2. **Dataset 1:** Auto-selects the dataset you've already selected.
3. **Dataset 2:** Select the other dataset you want to merge from the dropdown.
4. **Join Type** (Left, Right, Inner, Union)
   * **Left Join**: Returns all rows from *Dataset 1* plus matching rows from *Dataset 2*.
   * **Right Join**: Returns all rows from *Dataset 2* plus matching rows from *Dataset 1*.
   * **Inner Join**: Returns rows only where matches exist in *both* datasets.
   * **Union**: Stacks the rows from both datasets on top of each other—requires matching column names and data types.

{% hint style="danger" %}
If column names or data types don’t align for **Union**, you’ll see an error like “Unable to perform data union because of dataset mismatch.”
{% endhint %}

5. **Join Column:** The columns for matching records between the two datasets. You specify *join columns* so the system knows *how* to line up rows from Dataset 1 with rows from Dataset 2. Including or excluding columns (check #6) just decides *which* fields appear in the final result—it doesn’t dictate *how* the two datasets match up in the first place.

{% hint style="info" %}
Auto Suggest analyzes the two datasets for column similarities—often by name or type—and then automatically proposes which columns might be a good match for joining. This saves time, especially when there are many columns, because you don’t have to manually identify and select the corresponding columns each time.
{% endhint %}

* **Auto Suggest**: Automatically guesses matching columns if they share names or certain patterns.
* **Exact Match**: Columns must match exactly (case-sensitive name match).
* **Fuzzy Match**: Looser matching; tries to align columns that are spelled similarly.

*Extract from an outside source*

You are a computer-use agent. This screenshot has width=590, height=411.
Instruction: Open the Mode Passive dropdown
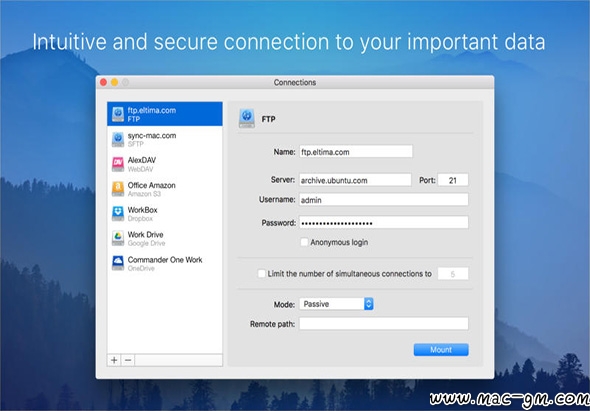pyautogui.click(x=336, y=304)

5. **Select Column (Included | Excluded):** Choose which columns from both datasets should appear in the final fused dataset. Use the arrows to move columns from *Included* to *Excluded*, or vice versa. Search for the required column or choose **"Select All"** to select all the columns listed.

{% hint style="info" %}
**Join Column vs Select Column**

Join Columns define the “key” or shared attribute that both datasets use to match their rows. For example, if one table has a column `customer_id` and the other has a column `cust_id`, you map these together so the system knows which customer in the first dataset corresponds to the same customer in the second dataset.

Select Columns decide which columns end up *visible* in the final merged dataset. Maybe you only need a few columns from each dataset for your analysis. This step doesn’t affect *how* the data is joined; it’s purely about *presentation* and *relevance* of columns in your resulting dataset.
{% endhint %}

7. **Dataset Name:** Provide a unique name for the new fused dataset you’re creating.
8. **Cache Dataset in Memory?**: If enabled, improves performance by loading the fused dataset into in-memory storage for frequently accessed or smaller datasets.
9. Click on **Create New Dataset** to finalize your Fusion setup and generate the new dataset. This new dataset appears in your dataset list, ready for use in dashboards, queries, or further transformations.